The multimedia collages are placed in glass cases, while the tapestries occupy the same space as the viewer, even extending to the floor. Reminiscent of an enlarged sew-on patch that could adorn the back of a jean jacket, the tapestries offer an abundance of textures and embellishments, so attractive that it takes some effort to discern the imagery embedded within. ...in the lament...there is a nest...a bursting a...nourishing (2021–22) reveals two figures at the center, one clasping the other by the arm in a gesture that could be both affectionate and aggressive. A large snake swirls through the lower half of the composition, peeking its head out at the very bottom. A recurring motif in Patterson’s work, the snake could allude to either the serpent’s biblical role as tempter and corrupter, or to its larger association with fertility and rebirth. A funerary ribbon, placed a few inches to the right of the tapestry— separate but connected—reads: “my love our love.” Adding an elegiac quality to the work, the ribbon confirms Patterson’s ongoing interest in the process and labor of mourning, particularly for Black women.
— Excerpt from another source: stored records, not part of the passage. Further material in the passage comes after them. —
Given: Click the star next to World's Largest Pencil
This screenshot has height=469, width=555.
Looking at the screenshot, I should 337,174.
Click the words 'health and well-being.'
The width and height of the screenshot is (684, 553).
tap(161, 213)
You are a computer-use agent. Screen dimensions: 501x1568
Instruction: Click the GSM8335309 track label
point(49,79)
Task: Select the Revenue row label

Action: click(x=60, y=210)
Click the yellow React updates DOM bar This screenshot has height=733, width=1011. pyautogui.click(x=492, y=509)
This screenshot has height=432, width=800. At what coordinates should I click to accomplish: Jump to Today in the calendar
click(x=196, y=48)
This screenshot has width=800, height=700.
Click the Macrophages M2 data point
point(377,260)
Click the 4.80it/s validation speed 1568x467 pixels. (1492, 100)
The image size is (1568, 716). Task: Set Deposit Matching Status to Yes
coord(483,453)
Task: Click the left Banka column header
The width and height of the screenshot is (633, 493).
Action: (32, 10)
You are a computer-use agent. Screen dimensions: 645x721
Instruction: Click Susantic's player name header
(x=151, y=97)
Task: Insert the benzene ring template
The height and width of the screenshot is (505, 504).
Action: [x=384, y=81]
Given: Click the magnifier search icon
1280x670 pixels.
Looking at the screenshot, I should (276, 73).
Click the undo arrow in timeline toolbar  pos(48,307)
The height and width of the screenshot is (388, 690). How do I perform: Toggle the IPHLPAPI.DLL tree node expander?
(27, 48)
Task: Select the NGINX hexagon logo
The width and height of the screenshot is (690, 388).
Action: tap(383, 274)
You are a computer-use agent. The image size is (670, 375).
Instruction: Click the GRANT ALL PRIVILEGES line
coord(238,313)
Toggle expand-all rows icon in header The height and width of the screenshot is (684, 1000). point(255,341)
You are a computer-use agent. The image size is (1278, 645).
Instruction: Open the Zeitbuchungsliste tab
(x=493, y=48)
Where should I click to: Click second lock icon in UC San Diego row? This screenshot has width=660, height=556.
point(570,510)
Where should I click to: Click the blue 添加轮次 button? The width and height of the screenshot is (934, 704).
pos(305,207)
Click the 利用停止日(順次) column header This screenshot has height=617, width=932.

Not only the snake, but the rich symbolism associated with animals in general plays an important role in Patterson’s practice. Sculptural reproductions of various creatures, rendered life-size, particularly stand out in this exhibition—many of them rest atop pillowy surfaces protruding from the tapestries, like deities guarding their paradise. An ominous raven watches over the earlier mentioned tapestry, while a reptile lurks in the top left, and a pig’s head is positioned in the lower center like an offering. A chameleon and vulture occupy …in the swallowing…she carries the whole…the hole (2021–22), evoking transformation and death.
Two snakes are positioned directly atop the glass cases housing of ...pink...red...striped...carnations... (2021–22). This diptych of mixed-media paper collages centers two Black (seemingly) female bodies, surrounded by flora and fauna. At the edges, butterflies mingle with cockroaches in a rather disturbing tableau that brings beauty and debasement into close contact. Yet it also makes the viewer question why we attach such positive associations to the butterfly, while we rush to squash the cockroach—and how much of our reaction is connected to appearance alone. This work, too, incorporates text, infusing the collage with poetry. Centered on the lower half of the left collage is the word “forever” rendered in 3D font, while the right collage reads “in waiting.” Taken together, the poignant phrase “forever in waiting” recalls Tavia Nyong’o’s suggestion that for Black people, there is something particularly familiar about the phenomenon of waiting. Quoting Nyong’o in his iconic volume of queer theory Cruising Utopia, the late José Esteban Muñoz argues that waiting marks the experience of outcasts, tapping into a way of being that is out of sync with the structure of straight, linear time, and thereby with dominant society as well.1 It is this kind of existence that Patterson’s work urges the viewer to understand, showing us a process of collective mourning in cultural and artistic landscapes forever haunted by our violent histories, the ruins of the past still visible despite efforts to build a better future atop them.
Nyong’o quoted in Jose Esteban Munoz, Cruising Utopia, p. 182.